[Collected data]
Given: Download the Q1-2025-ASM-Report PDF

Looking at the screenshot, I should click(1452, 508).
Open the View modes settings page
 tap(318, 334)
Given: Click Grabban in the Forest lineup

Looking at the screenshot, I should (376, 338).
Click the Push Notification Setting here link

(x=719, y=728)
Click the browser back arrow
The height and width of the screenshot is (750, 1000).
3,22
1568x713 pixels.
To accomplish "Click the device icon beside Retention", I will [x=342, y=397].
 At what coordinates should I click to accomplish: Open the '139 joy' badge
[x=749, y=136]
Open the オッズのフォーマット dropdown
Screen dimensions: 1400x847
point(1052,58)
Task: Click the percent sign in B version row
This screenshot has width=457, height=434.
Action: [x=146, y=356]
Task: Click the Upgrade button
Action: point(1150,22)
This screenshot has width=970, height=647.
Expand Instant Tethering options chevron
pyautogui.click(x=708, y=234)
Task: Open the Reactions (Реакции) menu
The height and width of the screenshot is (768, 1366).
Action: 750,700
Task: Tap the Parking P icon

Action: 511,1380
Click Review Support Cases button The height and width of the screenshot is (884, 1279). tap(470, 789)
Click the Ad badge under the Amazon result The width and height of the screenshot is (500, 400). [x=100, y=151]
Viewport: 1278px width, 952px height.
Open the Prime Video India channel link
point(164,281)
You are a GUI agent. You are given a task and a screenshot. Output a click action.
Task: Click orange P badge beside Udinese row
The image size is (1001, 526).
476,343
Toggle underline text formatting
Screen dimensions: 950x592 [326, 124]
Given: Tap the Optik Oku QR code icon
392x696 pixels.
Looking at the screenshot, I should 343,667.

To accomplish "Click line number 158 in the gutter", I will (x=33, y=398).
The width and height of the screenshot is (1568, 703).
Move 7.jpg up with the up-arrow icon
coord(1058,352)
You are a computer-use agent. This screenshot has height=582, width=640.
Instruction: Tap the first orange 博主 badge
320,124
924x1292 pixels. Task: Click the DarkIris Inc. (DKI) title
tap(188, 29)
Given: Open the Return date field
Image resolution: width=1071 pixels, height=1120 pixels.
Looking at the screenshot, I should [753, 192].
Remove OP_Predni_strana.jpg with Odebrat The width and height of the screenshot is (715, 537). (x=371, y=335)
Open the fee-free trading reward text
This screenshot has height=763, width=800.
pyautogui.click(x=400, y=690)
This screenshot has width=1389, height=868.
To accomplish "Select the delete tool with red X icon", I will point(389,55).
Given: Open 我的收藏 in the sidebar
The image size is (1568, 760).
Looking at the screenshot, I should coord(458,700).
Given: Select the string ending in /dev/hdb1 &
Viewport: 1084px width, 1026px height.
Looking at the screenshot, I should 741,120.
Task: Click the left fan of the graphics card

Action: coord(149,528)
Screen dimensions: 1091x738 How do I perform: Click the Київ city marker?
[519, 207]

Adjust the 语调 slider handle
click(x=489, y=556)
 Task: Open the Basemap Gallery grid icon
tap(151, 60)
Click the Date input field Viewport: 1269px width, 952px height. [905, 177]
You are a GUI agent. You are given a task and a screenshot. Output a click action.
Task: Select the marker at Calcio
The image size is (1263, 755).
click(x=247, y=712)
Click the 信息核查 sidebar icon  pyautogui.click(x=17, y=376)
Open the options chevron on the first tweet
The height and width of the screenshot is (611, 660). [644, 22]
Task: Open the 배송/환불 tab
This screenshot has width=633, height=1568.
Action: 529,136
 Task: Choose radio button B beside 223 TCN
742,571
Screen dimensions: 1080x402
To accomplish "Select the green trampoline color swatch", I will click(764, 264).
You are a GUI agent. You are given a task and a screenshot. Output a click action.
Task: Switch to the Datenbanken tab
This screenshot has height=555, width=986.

=== Task directions ===
Only lines that include "Select" belong in the answer; return them from the entries above.

=== Reply ===
To accomplish "Select the delete tool with red X icon", I will point(389,55).
Given: Select the string ending in /dev/hdb1 &
Task: Select the marker at Calcio
To accomplish "Select the green trampoline color swatch", I will click(764, 264).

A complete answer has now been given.